The charge of consumerism is the modern battle cry of the left, urging us to distinguish two ways of living. Professor Scruton notes ends/means, subject/object, virtue/vice, value/price, are all “ways of working around a single distinction, between free beings and the temptations that threaten them…Markets exist precisely for that reason, namely, that the objects of appetite are exchangeable.”
Temptation he explains is a spiritual task, not a political or economic one, and the solution to the problems is to change our lives, and to do this requires recognizing spiritual authority and making sacrifices. There is indeed much wrong in our culture and the markets reflect this, but Professor Scruton is hopeful that we can answer this threefold by regarding our ideas of society as bigger than ‘the state,’ institutional life as built by people outside the control of the state, and, individual personality as privileging accountability and responsibility.

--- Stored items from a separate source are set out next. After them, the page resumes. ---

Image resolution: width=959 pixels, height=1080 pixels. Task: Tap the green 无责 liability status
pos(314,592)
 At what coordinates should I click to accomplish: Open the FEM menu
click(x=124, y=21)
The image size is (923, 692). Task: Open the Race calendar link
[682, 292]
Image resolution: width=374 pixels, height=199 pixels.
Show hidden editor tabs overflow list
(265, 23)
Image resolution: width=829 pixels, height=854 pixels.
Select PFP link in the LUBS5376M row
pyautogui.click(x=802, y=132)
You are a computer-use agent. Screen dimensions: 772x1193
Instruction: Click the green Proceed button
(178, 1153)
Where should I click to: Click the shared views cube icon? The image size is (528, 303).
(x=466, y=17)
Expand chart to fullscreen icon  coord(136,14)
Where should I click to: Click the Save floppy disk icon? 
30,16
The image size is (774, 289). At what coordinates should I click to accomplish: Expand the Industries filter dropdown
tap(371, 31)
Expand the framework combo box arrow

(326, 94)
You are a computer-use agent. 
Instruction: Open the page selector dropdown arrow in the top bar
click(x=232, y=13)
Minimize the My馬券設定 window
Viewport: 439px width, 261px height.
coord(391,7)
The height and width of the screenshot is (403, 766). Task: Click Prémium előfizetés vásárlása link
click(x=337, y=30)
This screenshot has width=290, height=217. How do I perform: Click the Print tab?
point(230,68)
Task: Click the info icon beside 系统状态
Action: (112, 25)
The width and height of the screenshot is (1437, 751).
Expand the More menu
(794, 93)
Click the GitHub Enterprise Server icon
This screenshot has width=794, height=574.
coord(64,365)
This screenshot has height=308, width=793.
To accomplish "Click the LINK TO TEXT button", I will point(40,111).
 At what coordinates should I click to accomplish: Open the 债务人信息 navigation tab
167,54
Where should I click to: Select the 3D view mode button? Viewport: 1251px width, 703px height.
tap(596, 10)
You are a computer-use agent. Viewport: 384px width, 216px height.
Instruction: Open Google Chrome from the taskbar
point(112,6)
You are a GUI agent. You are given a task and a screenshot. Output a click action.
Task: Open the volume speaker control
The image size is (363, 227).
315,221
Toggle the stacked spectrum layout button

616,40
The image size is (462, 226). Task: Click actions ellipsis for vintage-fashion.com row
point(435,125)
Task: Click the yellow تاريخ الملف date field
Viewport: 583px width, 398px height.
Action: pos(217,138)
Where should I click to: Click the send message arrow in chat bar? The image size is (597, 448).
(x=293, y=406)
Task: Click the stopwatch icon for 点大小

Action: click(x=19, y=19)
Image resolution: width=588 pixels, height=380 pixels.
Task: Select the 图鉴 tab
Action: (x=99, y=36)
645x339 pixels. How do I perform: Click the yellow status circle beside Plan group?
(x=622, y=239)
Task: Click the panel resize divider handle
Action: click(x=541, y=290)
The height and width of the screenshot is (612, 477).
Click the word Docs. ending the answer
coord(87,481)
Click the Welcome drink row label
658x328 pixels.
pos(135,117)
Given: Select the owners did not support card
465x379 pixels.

In concluding, Professor Scruton argues the new left thinkers promote an understanding of agency that takes us to the gulags, to a crass conformity. Theirs is a world of a priori correctness, where the simple answer to inequality is equality, it’s obvious so we don’t need to define the question. As in the current controversies on campuses, what is the question being asked exactly?
Critics have accused Professor Scruton of being paranoid about the influence of the left, a charge they note he makes against a number of thinkers featured. They also accuse him of being out of date. As with any review of a large number of thinkers any critic can find examples to support their argument, rather like proof-texting the Bible. What critics of this book have missed are the themes and answers Scruton explores, they see the trees but not the forest, nor their own bias in attacking the bias of Professor Scruton. As the book argues, dialogue has been replaced with sloganizing and we see this in the dismissive tone of his critics.
It is hard to read so much literature of an opposite view to our own, and those on the right can be thankful Professor Scruton has done this. While he may dismiss some writers as boring and nonsensical, their ideas have taken hold in culture and have currency, so we need to understand them. Likewise there are many interesting discussions, which the right needs to answer, and these are highlighted here as Profesor Scruton acknowledges the interesting parts of these various curate’s eggs.
In ending, Professor Scruton, citing Plato, has sought to transfer the burden back onto those who have created the burden in our academies and intellectual life. Sadly, I doubt they will realize the burden they carry, but Professor Scruton has provided a book that those on the right will do well to read and to answer his call for the right to return language to its rightful place by challenging the language of the left and defining the questions being asked of our society.